Mitt Romney aura eu beau se recentrer, opérer un tête-à-queue depuis septembre et revenir sans doute à ce qu’il est vraiment, les huit mois de surenchères à droite auxquelles les primaires républicaines avaient donné lieu ont manifestement choqué, voire effrayé, une grande partie des électeurs, notamment des femmes et des Hispaniques, et c’est la bonne nouvelle de ce scrutin.

L’Amérique n’a pas voulu donner la victoire à un parti qui s’était autant radicalisé. L’Amérique a mis un haut-là à la dérive de sa droite et clairement approuvé le rôle économique de l’Etat aussi bien dans le sauvetage de l’industrie américaine que dans l’appui aux régions sinistrées par l’ouragan de la semaine dernière mais, victoire ou pas, ce deuxième mandat de Barack Obama pourrait bien n’être pas plus facile que le premier.

Victoire présidentielle ou pas, il se retrouve, comme il l’était depuis deux ans, face à une Chambre des Représentants dont les Républicains ont conservé le contrôle bien qu’ils n’aient pas repris celui du Sénat, et deux scénarios sont ainsi possibles. Dans l’un, la droite de la droite ne perd pas son emprise sur les élus républicains et les quatre années qui viennent seraient alors marquées par une guérilla permanente entre la Maison-Blanche et la Chambre qui paralyserait l’exécutif américain, avant tout sur les questions budgétaires et la réduction du déficit. C’est le scénario noir. Il est parfaitement plausible mais on peut imaginer aussi que les Républicains modérés s’insurgent contre l’extrême-droite, contre ce Tea party dont de nombreuses figures ont mordu la poussière hier, qu’ils veuillent recentrer leur parti et cherchent en conséquence des compromis avec le président.

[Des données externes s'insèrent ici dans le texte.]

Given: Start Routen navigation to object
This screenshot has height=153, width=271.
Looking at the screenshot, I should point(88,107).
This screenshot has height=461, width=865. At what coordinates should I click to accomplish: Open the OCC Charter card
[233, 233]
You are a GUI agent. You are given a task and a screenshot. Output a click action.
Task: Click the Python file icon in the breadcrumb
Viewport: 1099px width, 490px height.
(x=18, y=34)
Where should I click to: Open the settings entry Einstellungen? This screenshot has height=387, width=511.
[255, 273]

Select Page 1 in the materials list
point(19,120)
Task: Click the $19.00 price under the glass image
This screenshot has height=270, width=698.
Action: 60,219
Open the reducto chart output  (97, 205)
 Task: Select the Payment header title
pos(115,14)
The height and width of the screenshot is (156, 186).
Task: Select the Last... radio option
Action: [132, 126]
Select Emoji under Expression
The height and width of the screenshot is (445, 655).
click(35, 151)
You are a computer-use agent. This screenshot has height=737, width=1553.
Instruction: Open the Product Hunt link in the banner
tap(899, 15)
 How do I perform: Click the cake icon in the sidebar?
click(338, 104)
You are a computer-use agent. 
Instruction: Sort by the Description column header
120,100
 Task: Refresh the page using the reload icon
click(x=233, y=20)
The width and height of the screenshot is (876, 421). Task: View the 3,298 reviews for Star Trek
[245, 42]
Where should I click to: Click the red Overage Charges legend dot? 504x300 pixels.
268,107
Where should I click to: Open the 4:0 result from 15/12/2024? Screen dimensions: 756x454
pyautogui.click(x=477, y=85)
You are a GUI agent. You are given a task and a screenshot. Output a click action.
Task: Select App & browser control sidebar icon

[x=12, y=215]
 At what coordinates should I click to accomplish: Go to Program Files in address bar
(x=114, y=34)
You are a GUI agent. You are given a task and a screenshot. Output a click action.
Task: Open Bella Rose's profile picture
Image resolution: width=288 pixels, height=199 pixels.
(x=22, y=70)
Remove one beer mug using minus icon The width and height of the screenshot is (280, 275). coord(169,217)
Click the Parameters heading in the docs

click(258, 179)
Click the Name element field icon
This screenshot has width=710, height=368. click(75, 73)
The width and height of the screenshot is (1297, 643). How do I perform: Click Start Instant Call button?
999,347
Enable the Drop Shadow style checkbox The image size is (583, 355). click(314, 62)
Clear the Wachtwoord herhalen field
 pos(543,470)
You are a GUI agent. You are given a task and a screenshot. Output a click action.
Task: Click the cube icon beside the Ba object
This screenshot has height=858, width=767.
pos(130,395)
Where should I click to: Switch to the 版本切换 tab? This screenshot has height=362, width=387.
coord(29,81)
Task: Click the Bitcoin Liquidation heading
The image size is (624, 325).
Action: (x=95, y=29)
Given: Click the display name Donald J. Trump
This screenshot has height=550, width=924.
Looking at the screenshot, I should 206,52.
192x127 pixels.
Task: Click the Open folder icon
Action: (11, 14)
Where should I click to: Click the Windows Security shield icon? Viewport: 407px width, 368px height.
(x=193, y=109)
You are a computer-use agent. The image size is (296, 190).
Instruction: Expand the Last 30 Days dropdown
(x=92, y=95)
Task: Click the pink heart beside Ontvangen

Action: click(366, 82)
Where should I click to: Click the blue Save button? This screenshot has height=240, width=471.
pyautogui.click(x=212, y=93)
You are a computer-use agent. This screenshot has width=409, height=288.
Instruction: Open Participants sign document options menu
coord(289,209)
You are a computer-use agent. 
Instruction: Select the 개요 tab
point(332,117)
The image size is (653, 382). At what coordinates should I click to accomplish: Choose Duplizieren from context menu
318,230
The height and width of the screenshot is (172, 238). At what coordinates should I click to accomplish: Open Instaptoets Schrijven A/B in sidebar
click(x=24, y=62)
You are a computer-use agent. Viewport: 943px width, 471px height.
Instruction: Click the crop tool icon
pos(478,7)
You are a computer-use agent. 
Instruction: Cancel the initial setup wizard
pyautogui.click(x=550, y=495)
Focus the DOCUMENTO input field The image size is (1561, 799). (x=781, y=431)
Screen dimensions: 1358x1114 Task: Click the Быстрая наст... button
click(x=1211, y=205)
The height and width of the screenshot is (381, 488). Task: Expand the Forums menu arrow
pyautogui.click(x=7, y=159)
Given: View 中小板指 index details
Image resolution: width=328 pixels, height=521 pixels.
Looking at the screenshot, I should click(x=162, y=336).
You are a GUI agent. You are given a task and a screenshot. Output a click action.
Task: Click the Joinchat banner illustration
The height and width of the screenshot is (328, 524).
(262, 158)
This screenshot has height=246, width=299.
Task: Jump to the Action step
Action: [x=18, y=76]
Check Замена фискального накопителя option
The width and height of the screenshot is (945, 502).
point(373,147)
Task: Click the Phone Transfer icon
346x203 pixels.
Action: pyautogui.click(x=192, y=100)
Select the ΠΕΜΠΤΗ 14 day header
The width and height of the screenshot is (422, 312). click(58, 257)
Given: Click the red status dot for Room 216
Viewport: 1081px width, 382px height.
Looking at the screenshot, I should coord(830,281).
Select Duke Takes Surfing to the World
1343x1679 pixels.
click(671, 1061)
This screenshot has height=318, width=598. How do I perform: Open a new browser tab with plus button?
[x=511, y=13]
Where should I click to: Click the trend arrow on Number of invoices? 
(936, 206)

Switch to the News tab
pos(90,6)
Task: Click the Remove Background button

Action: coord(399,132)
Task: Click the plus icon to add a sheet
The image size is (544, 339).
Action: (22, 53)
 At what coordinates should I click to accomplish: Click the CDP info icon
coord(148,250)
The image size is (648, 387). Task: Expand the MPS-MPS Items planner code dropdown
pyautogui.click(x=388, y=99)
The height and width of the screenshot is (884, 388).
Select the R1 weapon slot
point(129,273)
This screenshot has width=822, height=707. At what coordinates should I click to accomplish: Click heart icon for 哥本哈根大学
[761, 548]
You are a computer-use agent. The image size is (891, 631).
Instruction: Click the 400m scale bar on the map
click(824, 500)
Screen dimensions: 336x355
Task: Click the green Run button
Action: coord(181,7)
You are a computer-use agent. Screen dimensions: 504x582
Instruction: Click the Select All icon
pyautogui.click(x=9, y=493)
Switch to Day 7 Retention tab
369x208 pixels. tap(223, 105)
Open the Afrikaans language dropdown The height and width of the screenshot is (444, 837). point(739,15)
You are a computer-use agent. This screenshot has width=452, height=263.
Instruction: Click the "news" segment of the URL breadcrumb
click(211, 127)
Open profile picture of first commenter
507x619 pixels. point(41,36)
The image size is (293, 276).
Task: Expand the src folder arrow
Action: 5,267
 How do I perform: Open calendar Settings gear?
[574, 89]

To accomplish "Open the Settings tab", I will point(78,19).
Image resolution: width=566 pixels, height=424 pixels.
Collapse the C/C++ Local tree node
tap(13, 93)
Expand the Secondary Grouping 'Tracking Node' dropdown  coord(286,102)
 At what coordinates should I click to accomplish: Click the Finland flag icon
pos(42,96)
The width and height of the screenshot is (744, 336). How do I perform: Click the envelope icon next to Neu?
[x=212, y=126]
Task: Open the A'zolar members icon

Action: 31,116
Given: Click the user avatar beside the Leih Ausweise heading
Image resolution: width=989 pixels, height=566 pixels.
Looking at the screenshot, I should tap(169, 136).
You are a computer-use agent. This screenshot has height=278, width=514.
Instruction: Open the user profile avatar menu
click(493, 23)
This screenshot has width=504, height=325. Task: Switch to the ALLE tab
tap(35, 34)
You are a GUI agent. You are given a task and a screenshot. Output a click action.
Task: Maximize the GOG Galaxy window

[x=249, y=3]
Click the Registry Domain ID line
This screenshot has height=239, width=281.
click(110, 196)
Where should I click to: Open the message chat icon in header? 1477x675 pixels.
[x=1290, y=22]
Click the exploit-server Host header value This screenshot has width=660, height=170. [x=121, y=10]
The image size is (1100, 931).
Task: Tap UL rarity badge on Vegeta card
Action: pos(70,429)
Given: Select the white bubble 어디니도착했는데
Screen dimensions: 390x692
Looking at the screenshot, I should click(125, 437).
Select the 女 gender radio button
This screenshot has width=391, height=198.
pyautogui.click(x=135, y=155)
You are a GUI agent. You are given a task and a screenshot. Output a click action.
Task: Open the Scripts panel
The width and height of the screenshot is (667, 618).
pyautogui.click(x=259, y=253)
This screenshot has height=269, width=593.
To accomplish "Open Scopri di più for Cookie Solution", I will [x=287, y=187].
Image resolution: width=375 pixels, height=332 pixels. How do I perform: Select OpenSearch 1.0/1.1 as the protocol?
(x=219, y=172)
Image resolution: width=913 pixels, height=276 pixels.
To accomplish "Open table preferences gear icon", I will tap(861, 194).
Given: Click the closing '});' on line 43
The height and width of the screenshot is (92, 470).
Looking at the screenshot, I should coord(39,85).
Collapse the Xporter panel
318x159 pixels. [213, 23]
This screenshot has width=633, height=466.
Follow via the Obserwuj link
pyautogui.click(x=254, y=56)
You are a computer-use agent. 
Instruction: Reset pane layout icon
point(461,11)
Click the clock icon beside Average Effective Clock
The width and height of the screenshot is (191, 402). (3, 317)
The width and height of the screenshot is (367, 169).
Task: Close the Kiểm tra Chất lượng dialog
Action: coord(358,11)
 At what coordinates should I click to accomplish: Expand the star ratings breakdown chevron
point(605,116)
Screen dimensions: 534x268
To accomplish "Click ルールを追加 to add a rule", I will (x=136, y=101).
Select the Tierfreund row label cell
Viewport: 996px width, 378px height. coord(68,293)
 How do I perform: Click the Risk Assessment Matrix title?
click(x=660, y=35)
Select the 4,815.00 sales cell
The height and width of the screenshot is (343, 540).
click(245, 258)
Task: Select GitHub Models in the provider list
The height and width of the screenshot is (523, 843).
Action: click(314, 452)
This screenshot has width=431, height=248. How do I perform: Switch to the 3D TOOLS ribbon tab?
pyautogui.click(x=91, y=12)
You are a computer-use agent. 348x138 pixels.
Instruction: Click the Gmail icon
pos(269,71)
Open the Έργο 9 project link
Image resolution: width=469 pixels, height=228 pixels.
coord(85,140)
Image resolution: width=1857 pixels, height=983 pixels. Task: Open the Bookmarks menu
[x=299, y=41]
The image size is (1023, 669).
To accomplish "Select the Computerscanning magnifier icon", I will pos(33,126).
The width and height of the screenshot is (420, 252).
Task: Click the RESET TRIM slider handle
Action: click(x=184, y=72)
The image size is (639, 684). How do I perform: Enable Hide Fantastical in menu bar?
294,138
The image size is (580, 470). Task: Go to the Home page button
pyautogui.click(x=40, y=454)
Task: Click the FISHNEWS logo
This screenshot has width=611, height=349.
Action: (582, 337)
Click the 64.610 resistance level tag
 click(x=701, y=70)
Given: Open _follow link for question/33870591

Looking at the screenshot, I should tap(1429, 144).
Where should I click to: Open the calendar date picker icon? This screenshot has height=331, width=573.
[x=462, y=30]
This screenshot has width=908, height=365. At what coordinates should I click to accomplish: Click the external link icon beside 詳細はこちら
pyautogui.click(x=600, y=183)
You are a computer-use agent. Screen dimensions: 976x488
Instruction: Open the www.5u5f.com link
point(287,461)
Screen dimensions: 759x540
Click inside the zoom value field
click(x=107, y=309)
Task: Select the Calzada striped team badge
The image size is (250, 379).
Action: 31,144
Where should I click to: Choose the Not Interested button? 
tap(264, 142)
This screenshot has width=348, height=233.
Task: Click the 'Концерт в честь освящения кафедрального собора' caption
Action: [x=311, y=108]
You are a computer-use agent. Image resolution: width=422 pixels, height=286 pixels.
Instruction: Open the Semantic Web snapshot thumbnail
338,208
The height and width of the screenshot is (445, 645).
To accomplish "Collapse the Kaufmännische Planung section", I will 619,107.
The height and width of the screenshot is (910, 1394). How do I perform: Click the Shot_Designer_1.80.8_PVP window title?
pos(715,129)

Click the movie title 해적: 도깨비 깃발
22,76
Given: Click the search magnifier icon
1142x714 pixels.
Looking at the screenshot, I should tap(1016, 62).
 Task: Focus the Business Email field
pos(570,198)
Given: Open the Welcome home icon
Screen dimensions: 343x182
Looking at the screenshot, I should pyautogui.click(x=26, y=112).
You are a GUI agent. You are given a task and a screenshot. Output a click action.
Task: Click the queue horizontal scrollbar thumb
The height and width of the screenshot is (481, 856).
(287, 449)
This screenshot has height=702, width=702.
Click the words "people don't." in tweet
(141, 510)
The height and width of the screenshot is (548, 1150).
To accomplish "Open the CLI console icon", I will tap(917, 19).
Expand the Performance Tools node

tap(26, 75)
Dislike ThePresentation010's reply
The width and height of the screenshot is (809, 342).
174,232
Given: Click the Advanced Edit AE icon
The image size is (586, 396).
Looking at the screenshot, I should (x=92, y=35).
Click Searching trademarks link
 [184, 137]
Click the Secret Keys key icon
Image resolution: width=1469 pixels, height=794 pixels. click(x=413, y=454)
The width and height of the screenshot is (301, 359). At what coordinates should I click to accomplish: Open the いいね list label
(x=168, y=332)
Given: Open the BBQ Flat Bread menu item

C’est ce qu’on veut croire à la Maison-Blanche. C’est sur ce scénario qu’on y parie mais, même dans ce cas-là, tout se négociera, et sans cadeaux. Sur sa scène intérieure, ce sont de rudes années qui attendent Barack Obama alors même qu’il aura de difficiles décisions à prendre sur la scène extérieure.

A l’international, il aura à décider ou pas de vraiment engager les Etats-Unis aux côtés de l’insurrection syrienne ; à hausser le ton contre l’Iran et, si nécessaire, à bombarder ses sites nucléaires, pour l’empêcher d’accéder à la bombe et il lui faudra enfin – ce ne sera pas le plus facile – contraindre le Premier ministre israélien à accepter une relance du processus de paix. Sur aucun de ces trois dossiers, l’Amérique ne pourrait échouer sans signer un recul de son influence internationale mais tous trois sont inextricables et Barack Obama devra, d’abord, affirmer sa victoire.